WHAT IS REQUIRED:
With pictures left out, output exactly the lines from the line holding "Task: Click the 2020/03-2024/12 year cell" through the end of the data, both included.

RECORD SET:
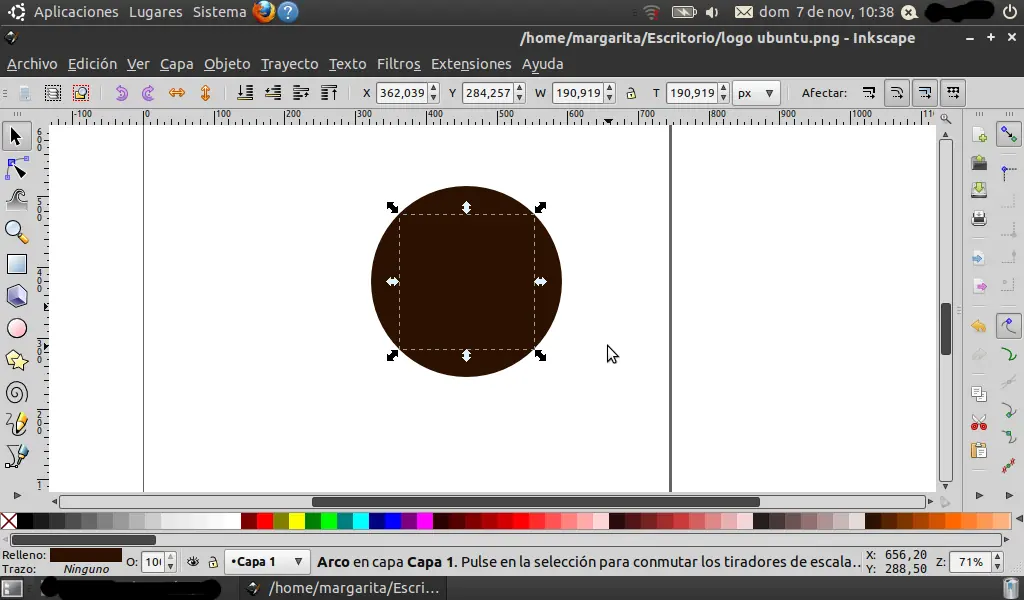Open the Filtros menu

(x=398, y=63)
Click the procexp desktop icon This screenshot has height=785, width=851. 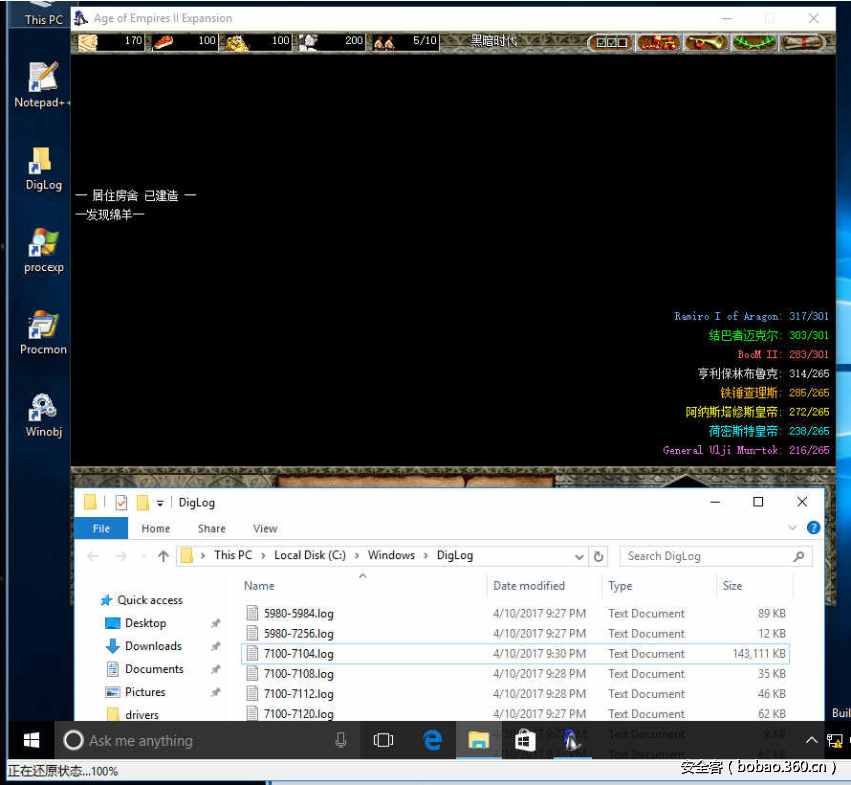pyautogui.click(x=43, y=246)
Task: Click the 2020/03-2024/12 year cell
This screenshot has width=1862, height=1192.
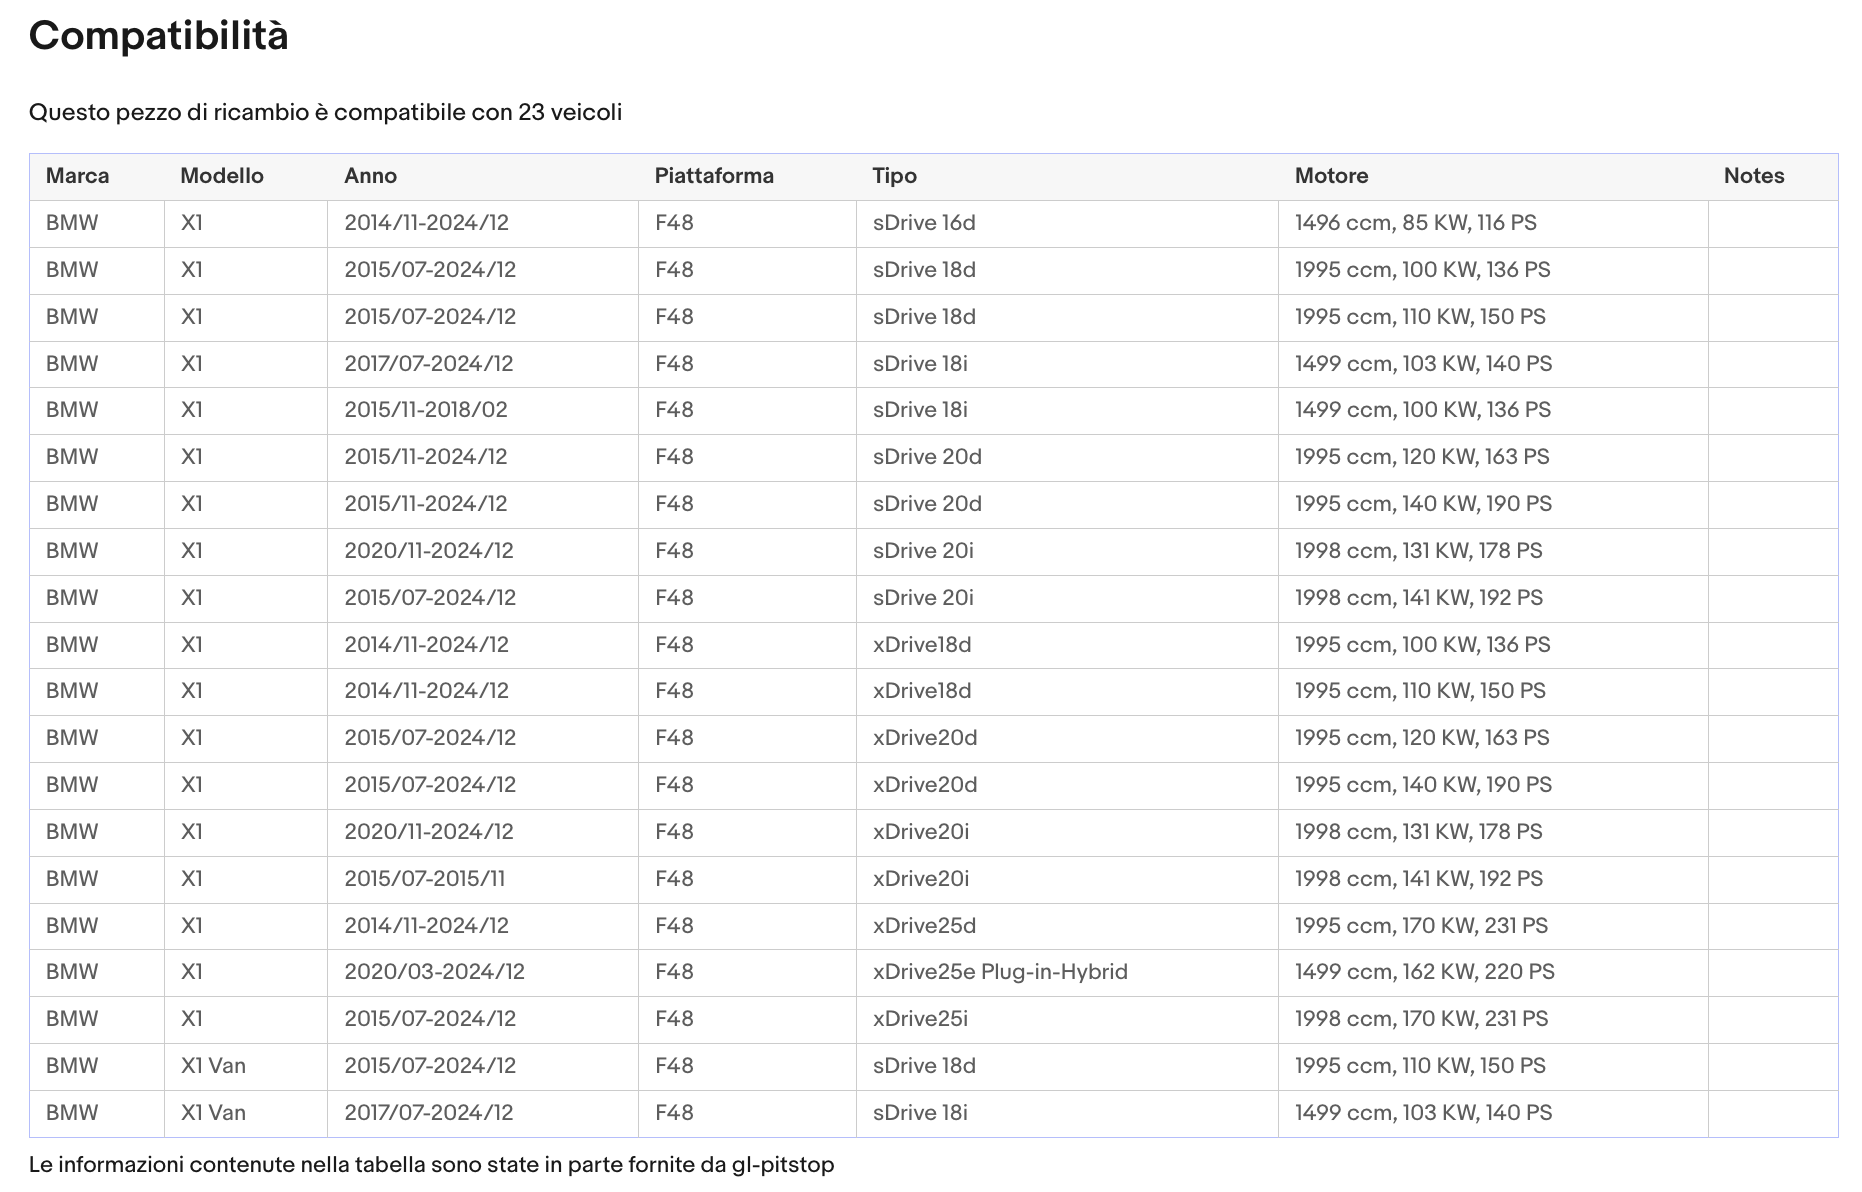Action: [483, 972]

ANSWER SECTION:
Task: Click the 2020/03-2024/12 year cell
This screenshot has width=1862, height=1192.
Action: [483, 972]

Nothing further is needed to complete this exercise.